University of Sydney
Prof John Christodoulou, Dr Lisa Riley, Dr Sandra Cooper
Western Sydney Genetics Program, Children’s Hospital Westmead
Gene Discovery and Functional Studies of the Mitochondrial Respiratory Chain Disorders
Mitochondrial respiratory chain (RC) disorders are among the most common inborn errors of metabolism with an estimated incidence of 1 in 5,000 births. Mitochondrial RC disorders may arise from mutations in either nuclear or mitochondrial DNA, increasing the complexity of inheritance patterns and diagnosis.
Children with a RC disorder whose parents are consanguineous are very likely to have an autosomal recessive pattern of inheritance. Identification of mutations responsible for these disorders would greatly improve the accuracy and usefulness of genetic counselling, and give an understanding of their pathogenesis which may assist the development of effective therapies.
RC disorders can affect any organ and definitive diagnosis usually relies on detection of altered activities of one or more of the RC complexes. However many mitochondrial RC disorders display tissue specific manifestations, where deficiencies can be detected in muscle or liver but do not manifest in fibroblasts. For patients with muscle specific RC defects, forced myogenesis i.e. transdifferentiation of patient fibroblasts into muscle cells using a MyoD lentiviral vector would prove as an useful research tool, such that functional assays could be performed in cell types known to be affected by the disorder. These studies will also establish whether forced myogenesis of cultured CVS could be of value as an aid to prenatal diagnosis.

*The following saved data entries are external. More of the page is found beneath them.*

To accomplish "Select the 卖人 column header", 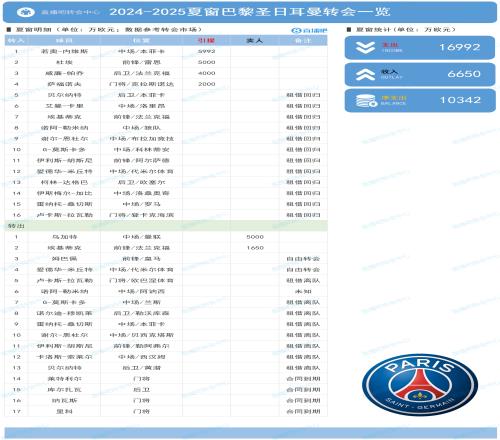I will pos(254,41).
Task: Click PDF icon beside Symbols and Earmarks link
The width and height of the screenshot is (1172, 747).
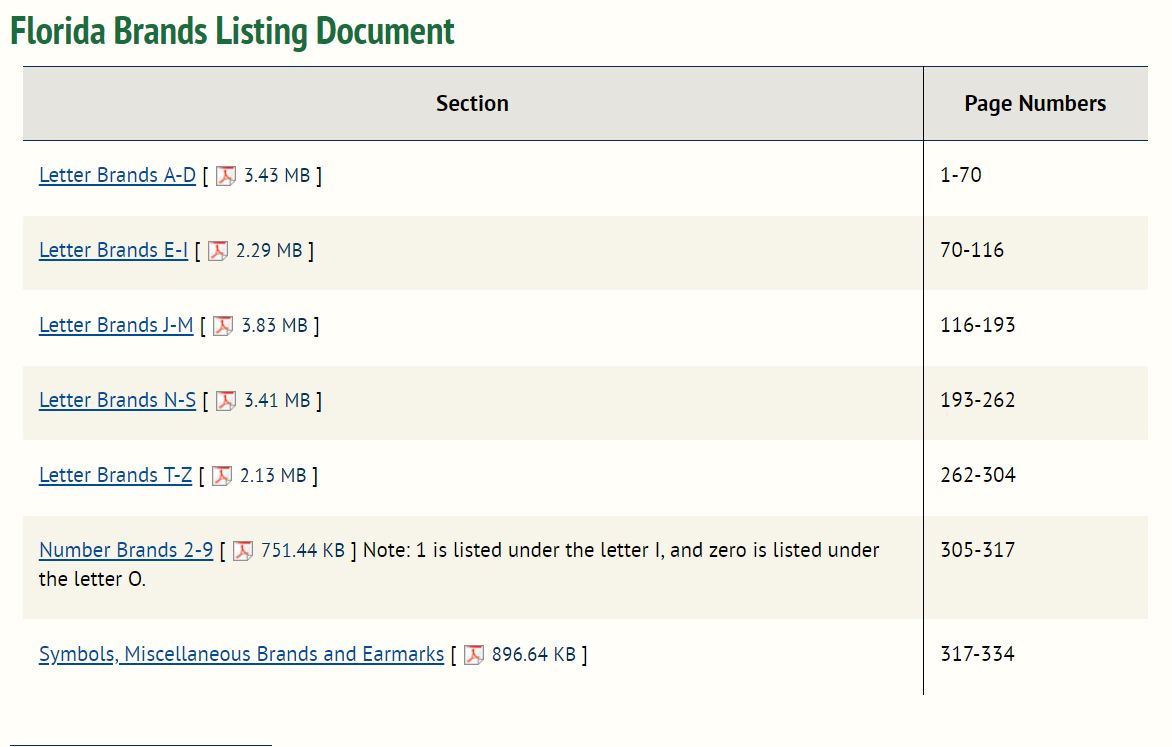Action: pos(474,655)
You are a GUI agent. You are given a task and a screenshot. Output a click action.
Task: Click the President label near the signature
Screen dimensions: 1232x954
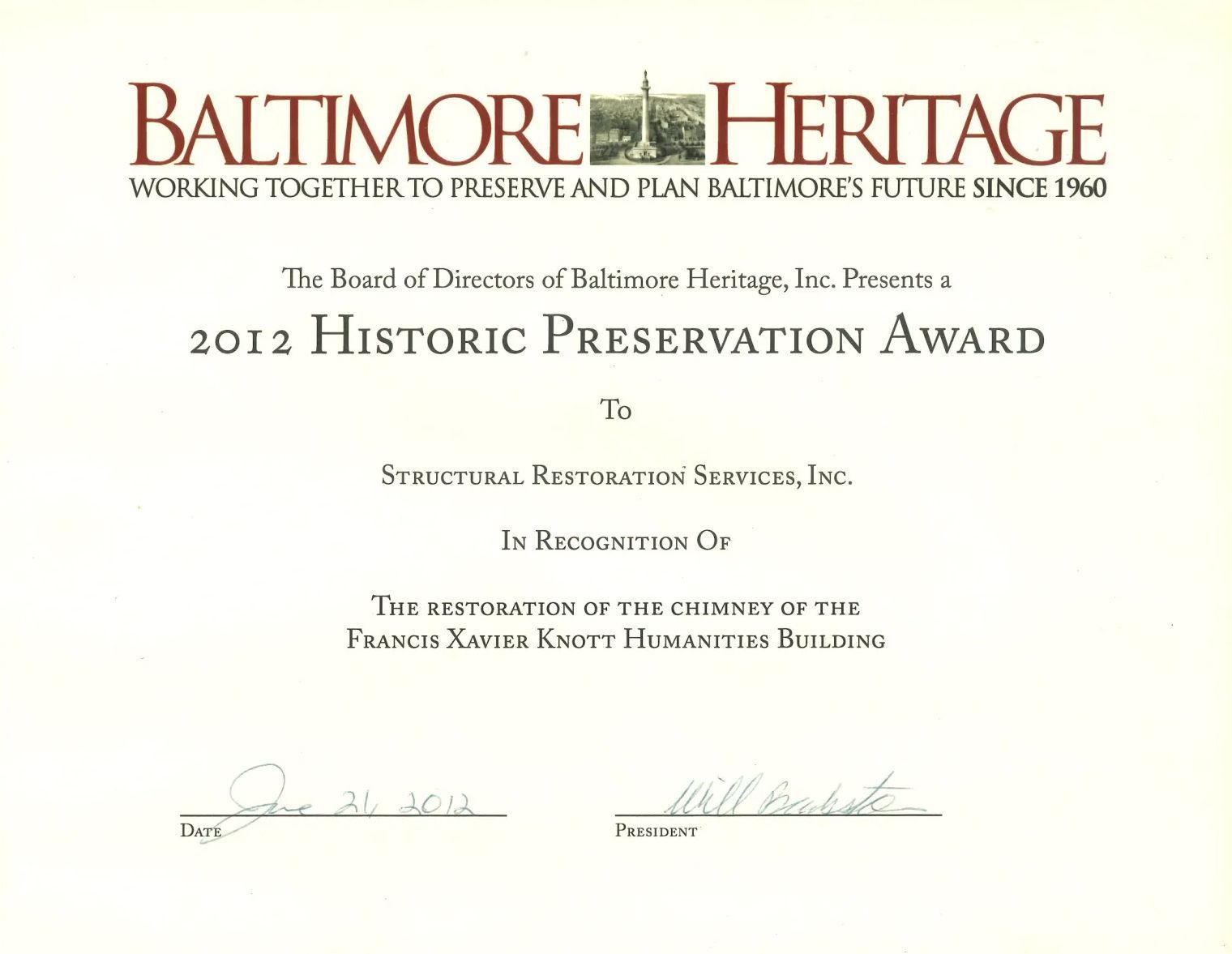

Minal commented, “My interest in mitochondrial (mito) research initiated in 2009 when I was working as a research assistant with Professor John Christodoulou. I realised that despite being such a common disorder, one of the main challenges remains in establishing a genetic diagnosis. Lack of understanding of the disease and delays in diagnosis, may contribute to progression of symptoms. This adds to the distress of families dealing with the trauma of a severely ill child or family member. Thanks to the generous scholarship from the Mito Foundation, I was fortunate enough to pursue my PhD in this field which was very intriguing to me. The Mito Foundation not only supports my research but has also funded my travel to several international and local conferences which allows me to present my work and hear the latest about what is happening in the field in other countries”.
Minal’s research “Gene discovery and functional studies of the mitochondrial respiratory chain disorders”aims to elucidate the underlying genetic and pathological mechanisms in mitochondrial disorders, and make diagnosis more robust and accurate. They work with several families where the genetic cause of mitochondrial disorder is unknown. Using the relatively new and powerful technology of next generation sequencing (NGS), they try to uncover the genes which could be causative. They then go on to assess the pathogenic nature of new disease candidates on mitochondrial biology using a range of laboratory based functional studies. A genetic diagnosis is invaluable for genetic counseling, expanding the reproductive decision options for the families, including prenatal diagnosis for subsequent pregnancies and pre-implantation genetic diagnosis. Recently using NGS technology the rapid genetic diagnosis of a 5-year-old girl with Leigh Syndrome facilitated her inclusion in Edison Pharmaceutical’s phase 2B clinical trial of EPI-743, a therapeutic drug for Leigh disease.
Their research has translated into paper published in the American Journal of Human genetics titled “Mutations in CYC1, Encoding Cytochrome c1 Subunit of Respiratory Chain Complex III, Cause Insulin-Responsive Hyperglycemia“. This work was undertaken in collaboration with a research team in Perth led by Nigel Laing and Mark Davis, who also had financial support from the Mito Foundation. Access to this technology was a major factor contributing to the success of this work, and NGS is a major advancement for researchers in the mitochondrial field.
Minal is one of four PhD Scholars supported by the Mito Foundation through donations. It is hoped that her work will have a significant impact on people suffering from mito.
Minal’s review paper “Mitochondrial respiratory chain disorders in childhood: Insights into diagnosis and management in the new era of genomic medicine” is now available online.